___ INPUT DATA

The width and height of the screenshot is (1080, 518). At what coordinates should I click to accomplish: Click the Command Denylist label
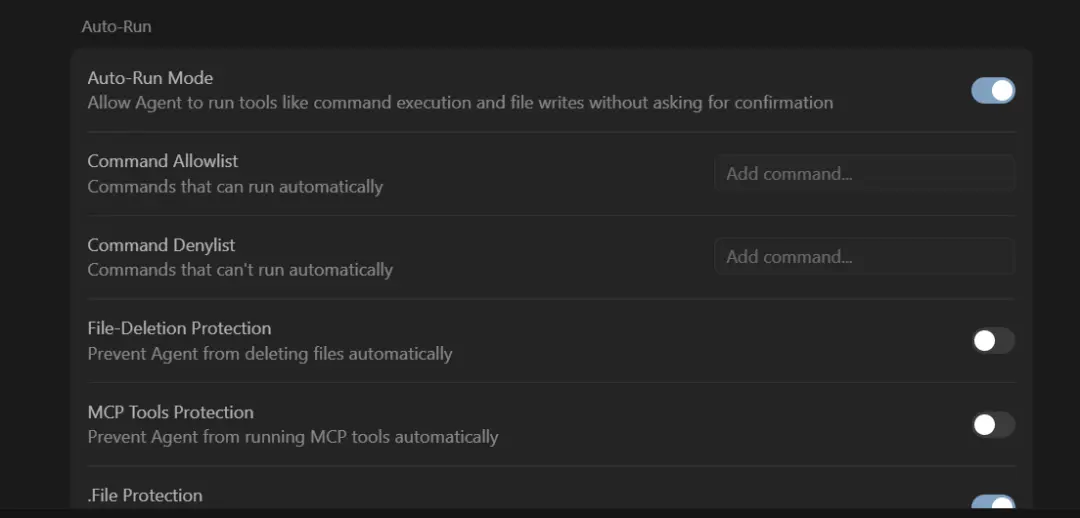[161, 245]
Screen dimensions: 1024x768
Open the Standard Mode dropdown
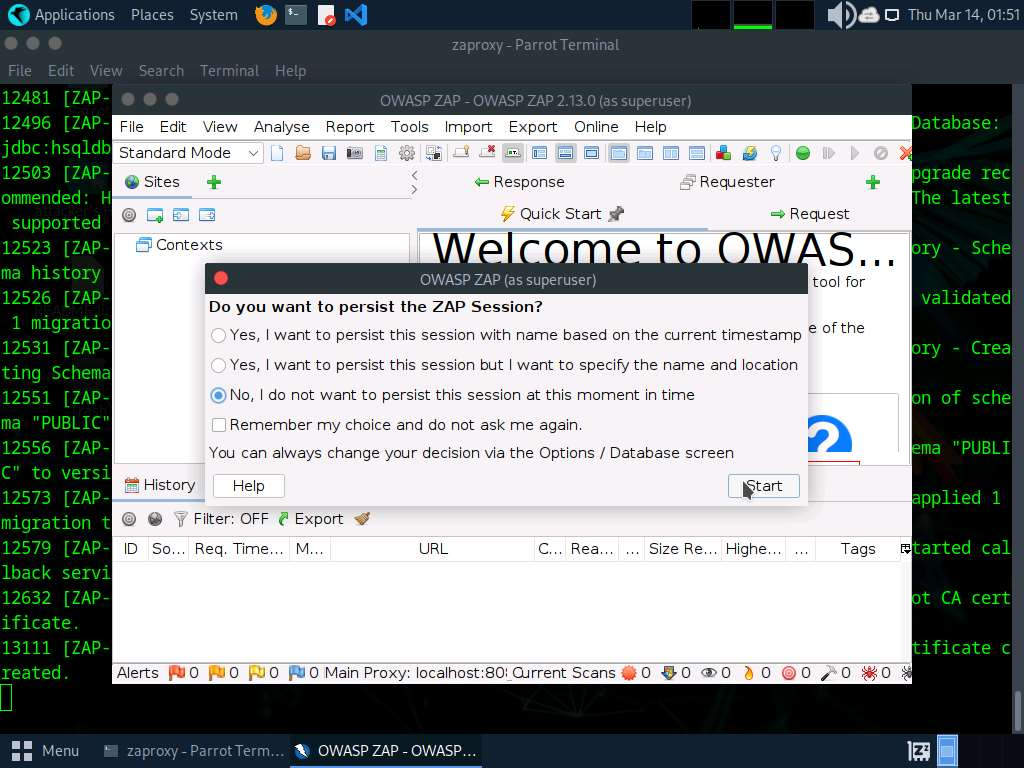tap(188, 153)

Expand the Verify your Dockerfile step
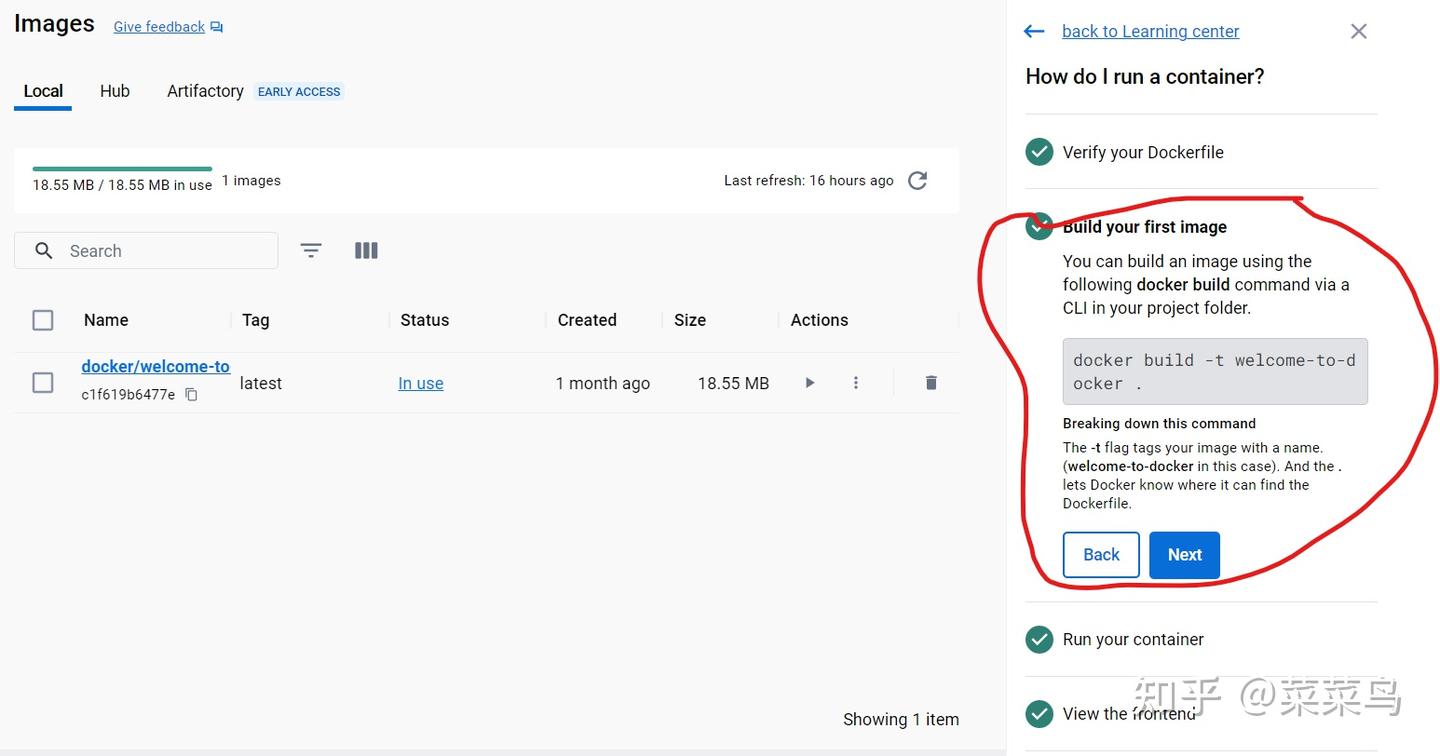tap(1143, 152)
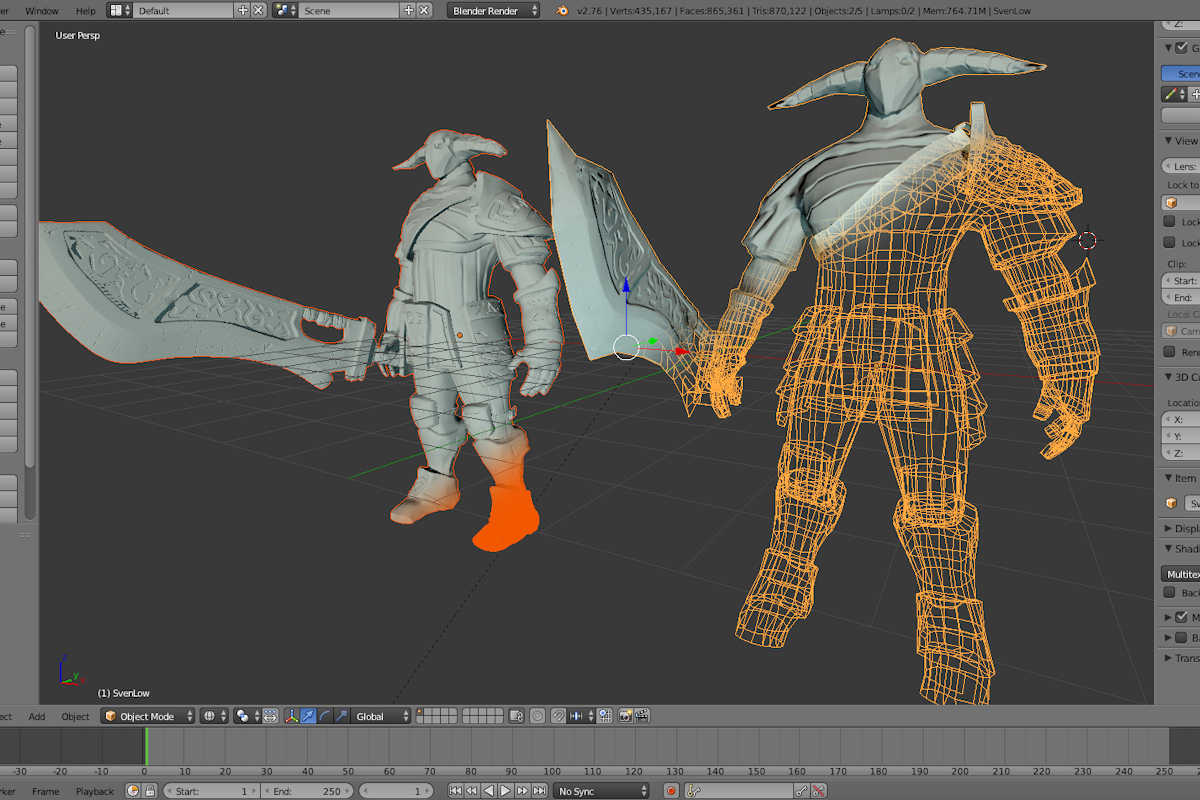1200x800 pixels.
Task: Open the Object Mode dropdown
Action: coord(147,716)
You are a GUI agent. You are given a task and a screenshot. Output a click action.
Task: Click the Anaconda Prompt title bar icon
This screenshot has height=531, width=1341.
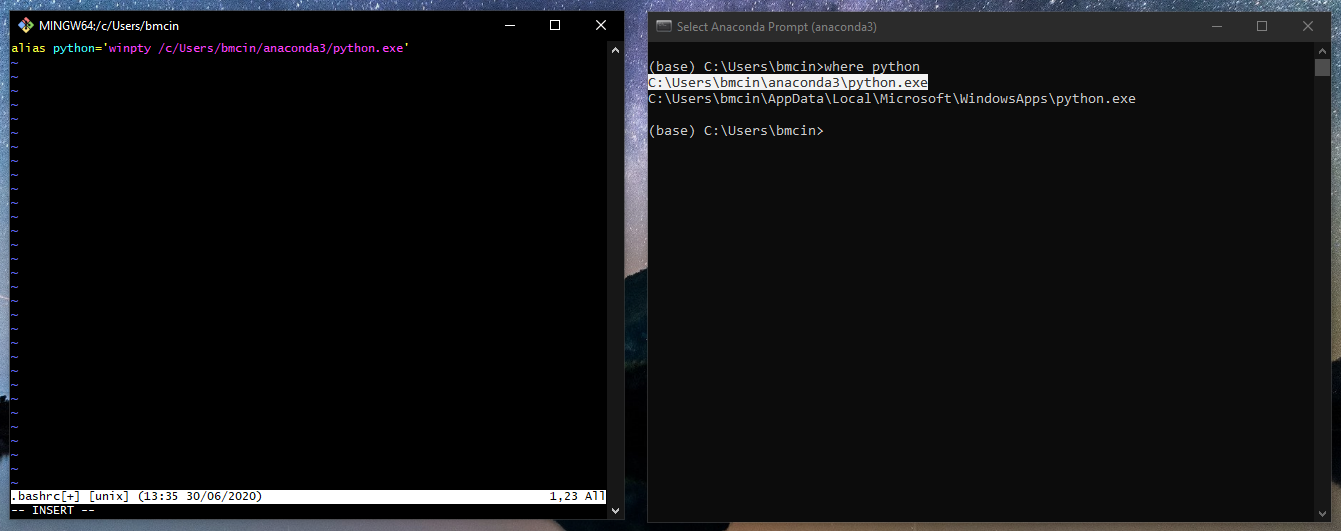tap(663, 27)
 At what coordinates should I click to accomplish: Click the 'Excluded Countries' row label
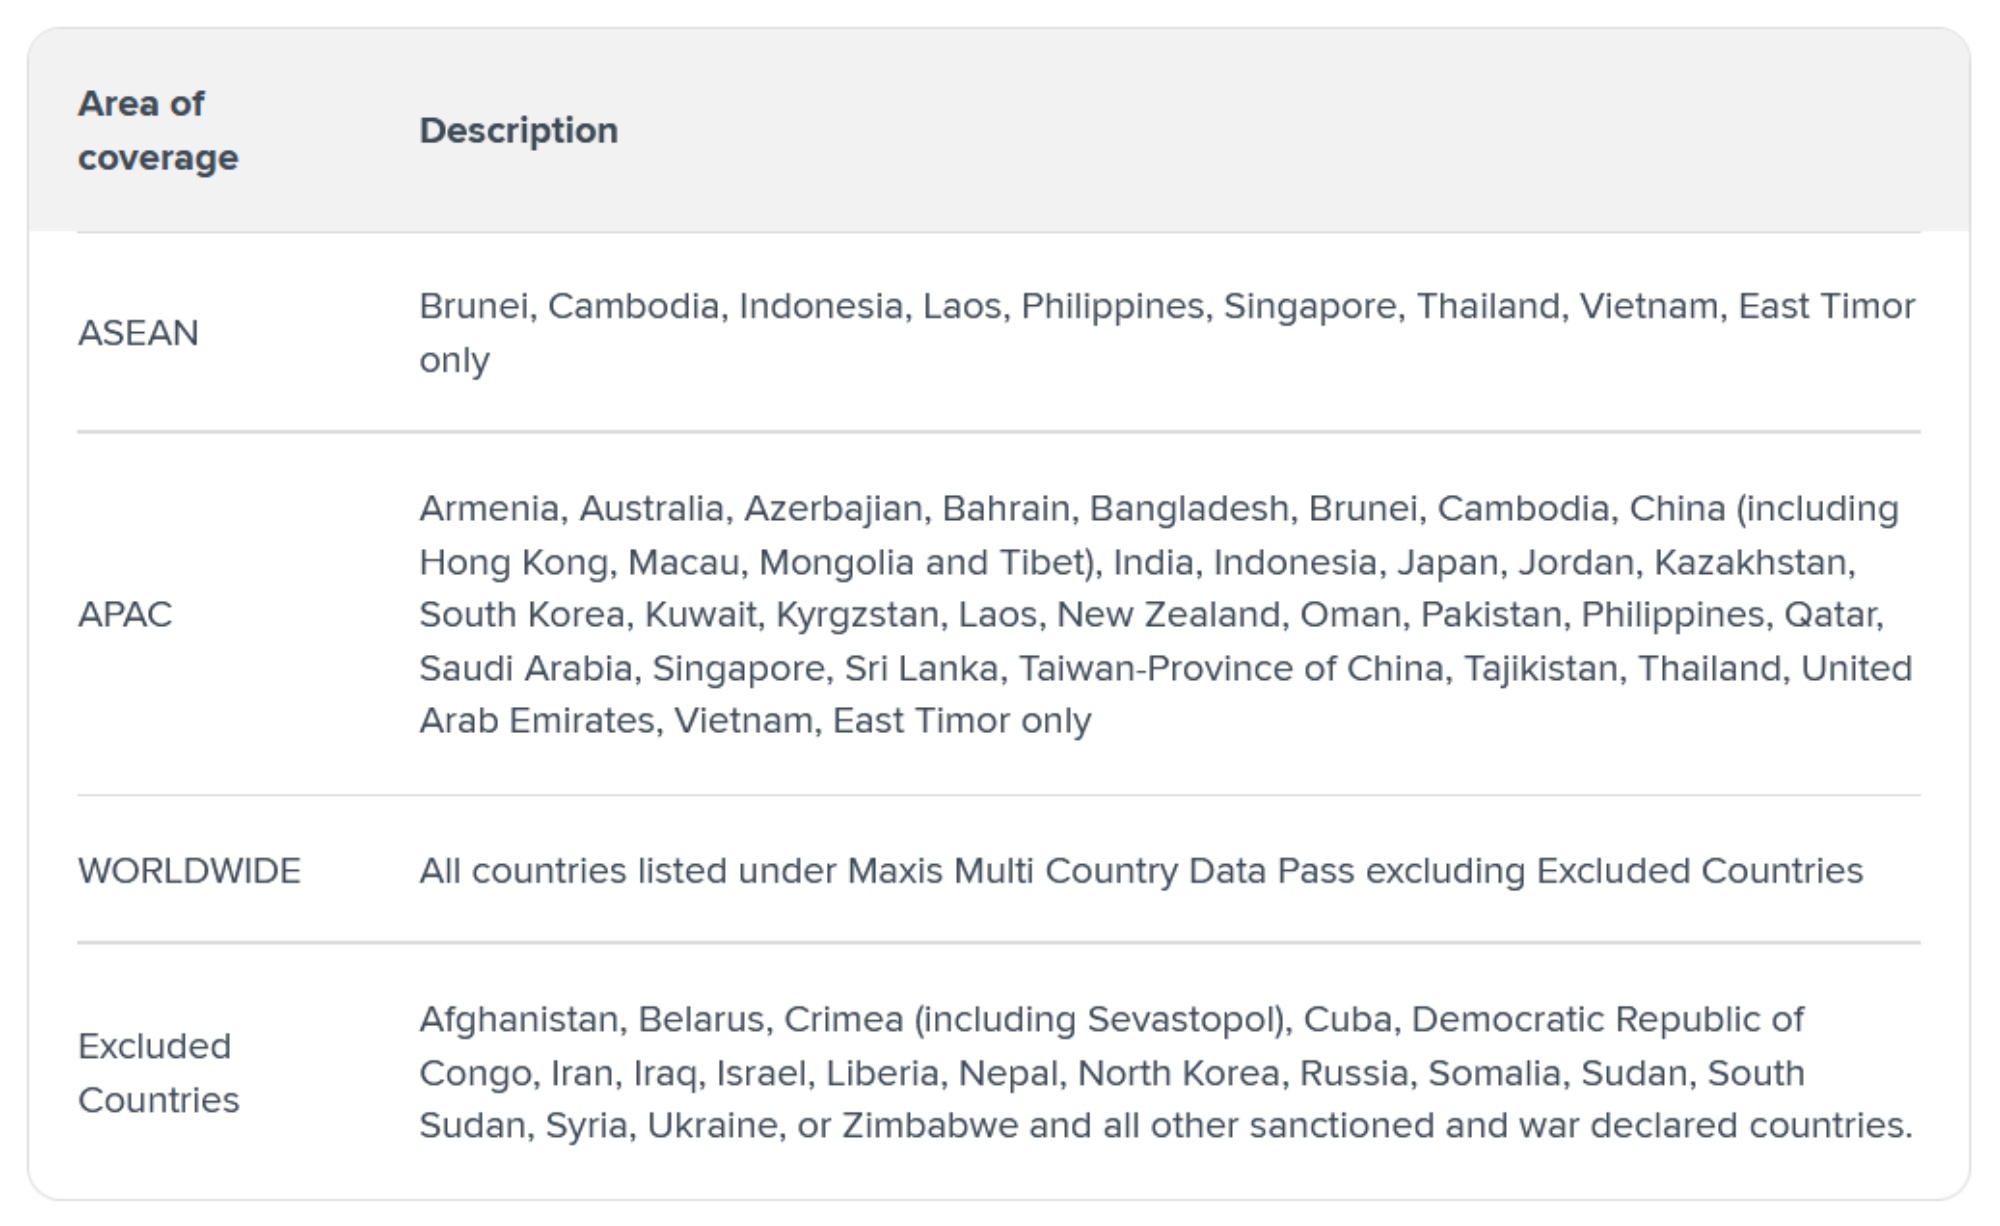point(158,1073)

______

■ **PROBLEM REQUIREMENTS**: Which lines run from the one that holds "Open the Standard Mode dropdown" to the final line of the records above? Return them exactly, and skip the pictures.

■ **RESULT**:
Open the Standard Mode dropdown
tap(188, 153)

Expand the Verify your Dockerfile step
tap(1143, 152)
1200x800 pixels.
Task: Open the Object Mode dropdown
Action: coord(147,716)
You are a GUI agent. You are given a task and a screenshot. Output a click action.
Task: Click the Anaconda Prompt title bar icon
This screenshot has height=531, width=1341.
tap(663, 27)
 At what coordinates should I click to accomplish: Click the 'Excluded Countries' row label
point(158,1073)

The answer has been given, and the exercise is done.